SAT shifts online starting 2024: The College Board announced on Jan. 25 that the SAT will be taken exclusively on computers beginning in 2024 for the United States and 2023 in other countries. The students will complete the exam on their personal, or school provided, laptops or tablets and it will be shortened from three to two hours. The assessment will continue to be administered in a school or in a test center and the 1600 score scale will stay the same. Students and educators will receive their scores in days, instead of weeks. The College Board pilot-tested a digital SAT in Nov. 2021, and 80% of students found it less stressful and 100% of educators reported a positive experience.
Significance: A growing number of colleges have eliminated the requirement that applicants submit scores from the SAT or ACT because of the question whether college administrative tests are fair, or even necessary. More than 1,800 schools did not require standardized tests for 2022 admissions and the number of SAT test takers declined from 2.2 million in 2020, to 1.5 million in 2021. “The digital SAT will be easier to take, easier to give, and more relevant,” according to Priscilla Rodriguez, vice president of college readiness assessments at College Board. “We’re not simply putting the current SAT on a digital platform,” she continued. “We’re taking full advantage of what delivering an assessment digitally makes possible. With input from educators and students, we are adapting to ensure we continue to meet their evolving needs.”
Banned books in Texas school libraries: In recent months, parents swarmed school board meetings in Texas to call for the removal of library books that deal with mature topics like race, racism, gender, sex and sexuality. While parents have always questioned some of the books their children are reading in school, lately they have been taking it to the next level by filling out paperwork to formally challenge the appropriateness of library books. The American Library Association said in a preliminary report that it received an “unprecedented” 330 reports of book challenges, each of which can include multiple books, last fall. Some of the most commonly banned books include: Nineteen Eighty-Four by George Orwell, The Adventures of Huckleberry Finn by Mark Twain, The Catcher in the Rye by J.D. Sallinger, The Color Purple by Alice Walker, To Kill a Mockingbird by Harper Lee, Of Mice and Men by John Steinbeck and many more.

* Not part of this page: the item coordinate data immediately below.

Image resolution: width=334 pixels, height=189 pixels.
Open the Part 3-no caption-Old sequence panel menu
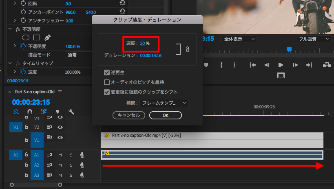[x=60, y=92]
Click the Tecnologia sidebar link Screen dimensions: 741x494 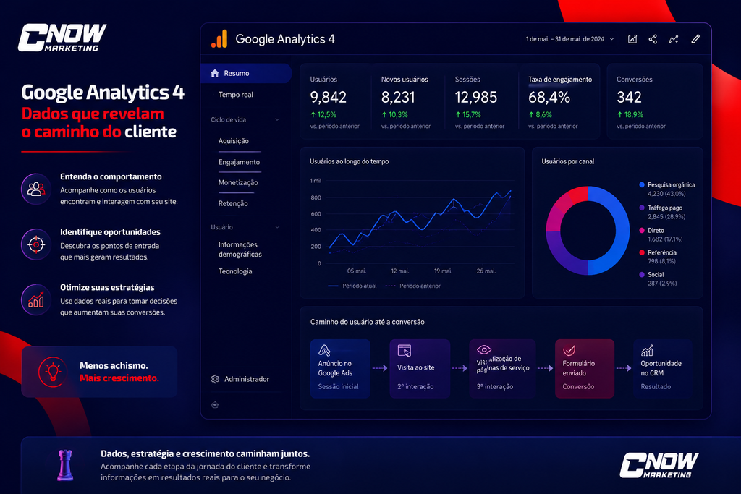pos(235,271)
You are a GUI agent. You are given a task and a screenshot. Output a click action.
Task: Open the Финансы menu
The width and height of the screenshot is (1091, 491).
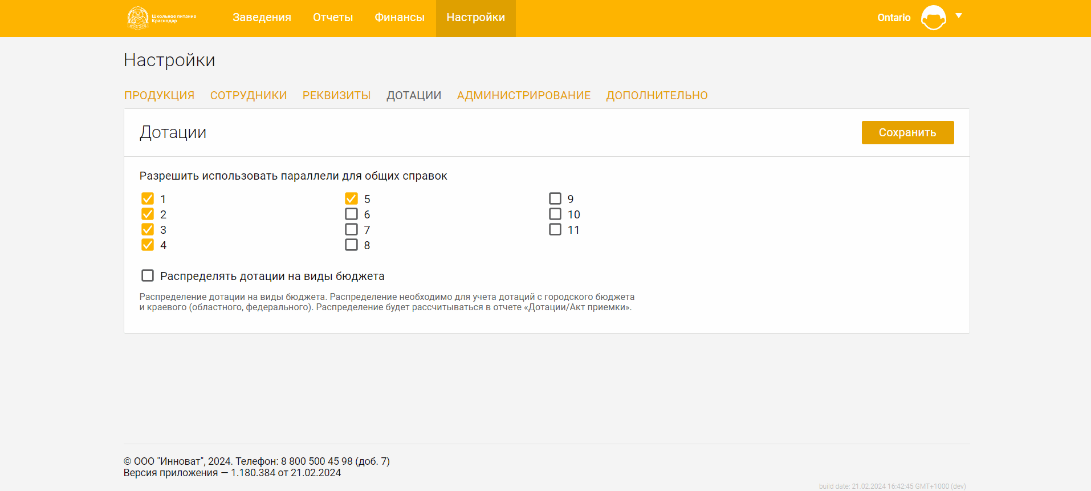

Significance: Governor Greg Abbott intensified the fight over books by directing state education officials to investigate whether pornography is available in public schools and to notify law enforcement if such material is accessible. He is calling for criminal charges against any school staff member who provides children with such material. Texas school district Keller ISD is one school which is under investigation by the Texas Education Agency. They have a committee made up of parents and administrators who unanimously vote whether a book should be banned. As the midterm elections draw near, election candidates, such as Governor Glenn Youngkin of Virginia, are using parent’s opposition to explicit books as a central theme in their campaign, leading some GOP strategists to flag the issue as “a winning strategy.”